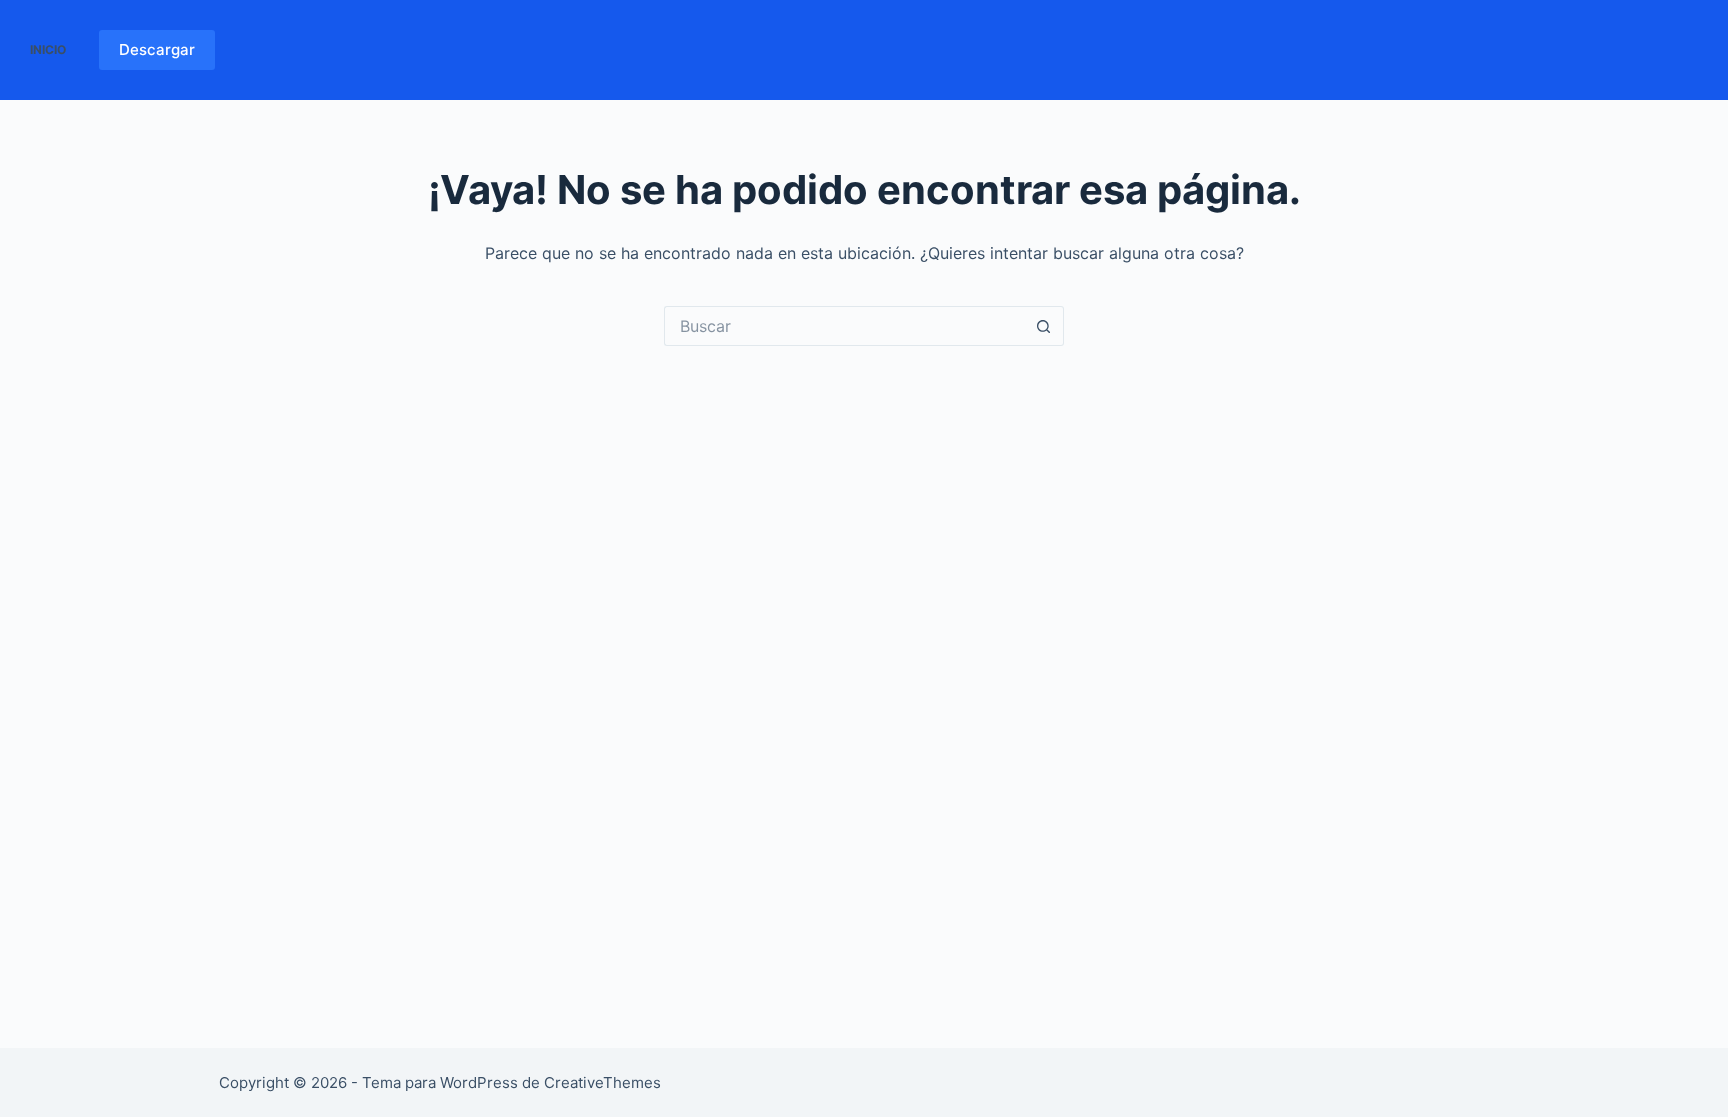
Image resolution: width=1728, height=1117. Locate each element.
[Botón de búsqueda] (1044, 326)
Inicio (48, 49)
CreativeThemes (602, 1082)
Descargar (157, 49)
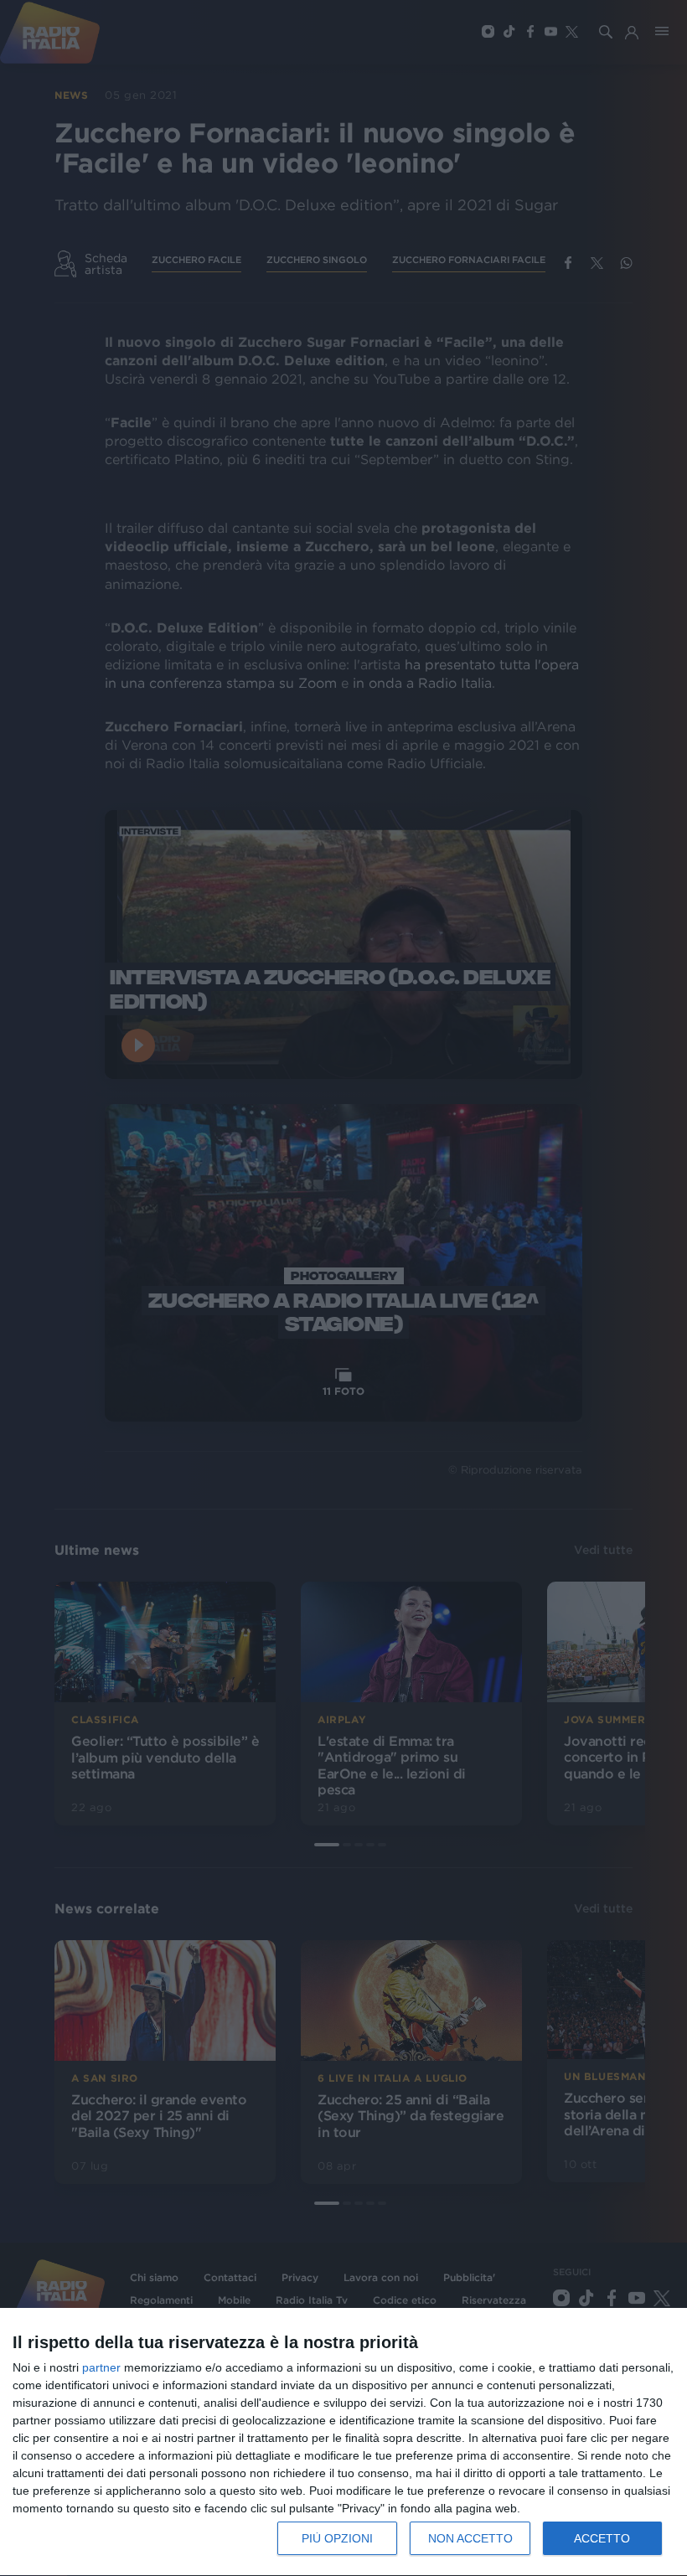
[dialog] (343, 2442)
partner (101, 2367)
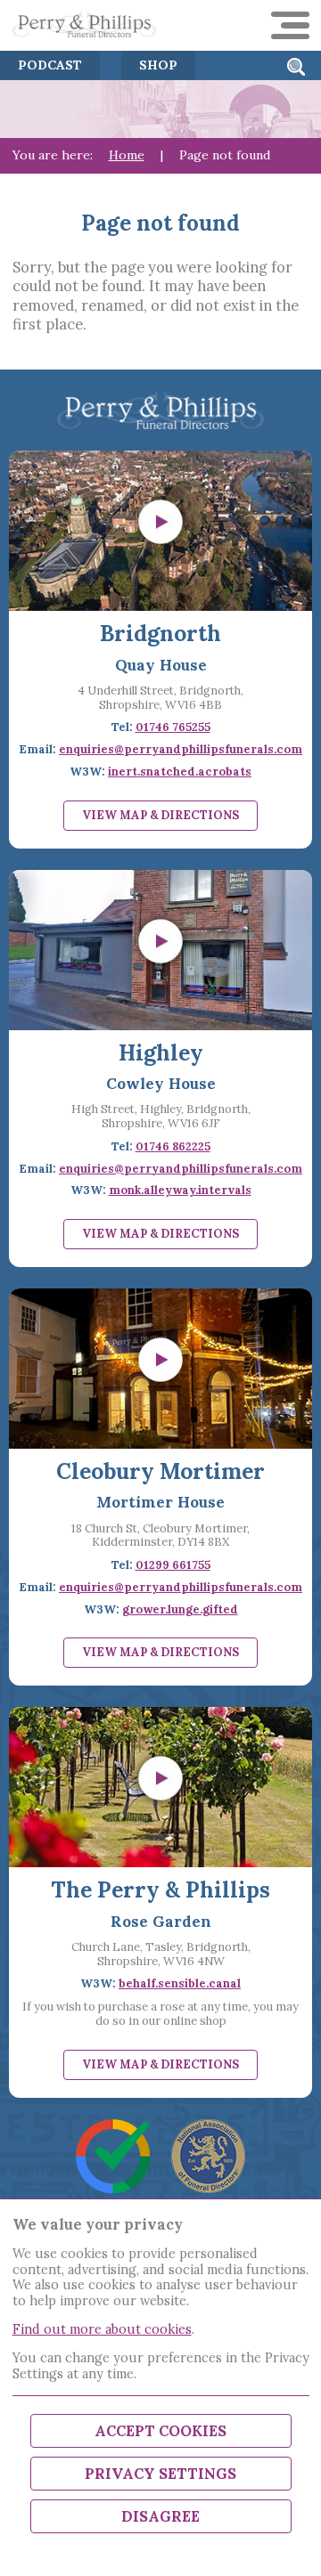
□ □ □
## BRIEF
Quote precisely the lines of the data from the line containing "Inicio (48, 49)" through its final line, both included, excluding pictures.

## EXPECTED ANSWER
Inicio (48, 49)
CreativeThemes (602, 1082)
Descargar (157, 49)
[dialog] (343, 2442)
partner (101, 2367)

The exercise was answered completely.